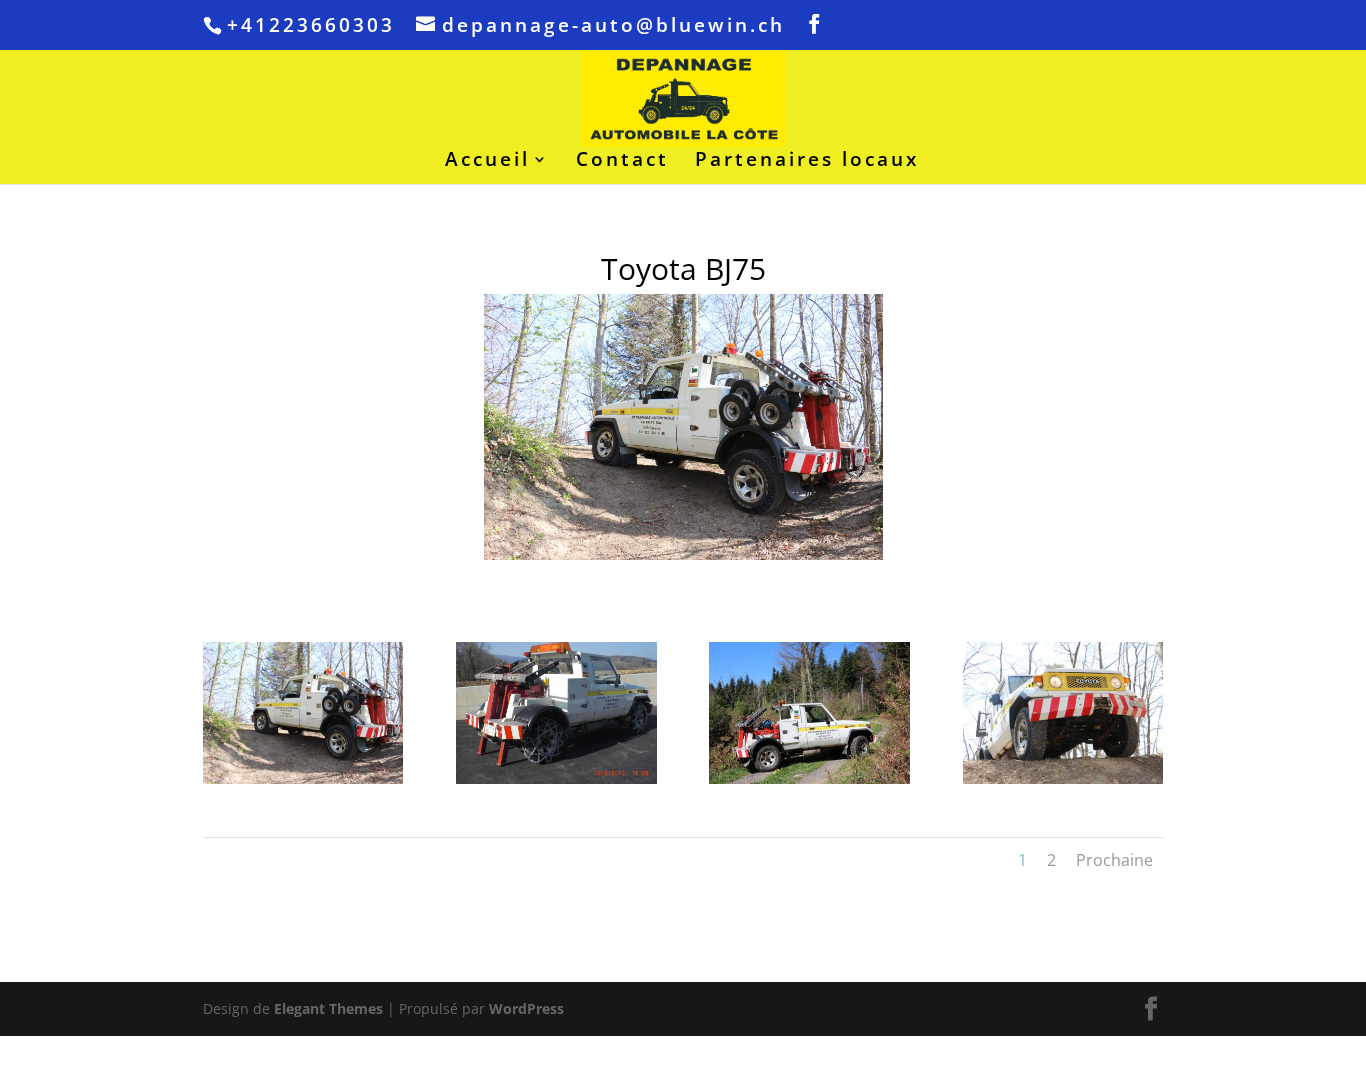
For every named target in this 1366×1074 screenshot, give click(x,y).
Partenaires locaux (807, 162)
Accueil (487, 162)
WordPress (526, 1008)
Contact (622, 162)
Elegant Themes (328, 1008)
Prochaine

********

▶ [What this task involves]: When you write out the material again, keep every word exact and omit the pictures.

▶ [Exercise response]:
For every named target in this 1366×1074 screenshot, give click(x,y).
Partenaires locaux (807, 162)
Accueil (487, 162)
WordPress (526, 1008)
Contact (622, 162)
Elegant Themes (328, 1008)
Prochaine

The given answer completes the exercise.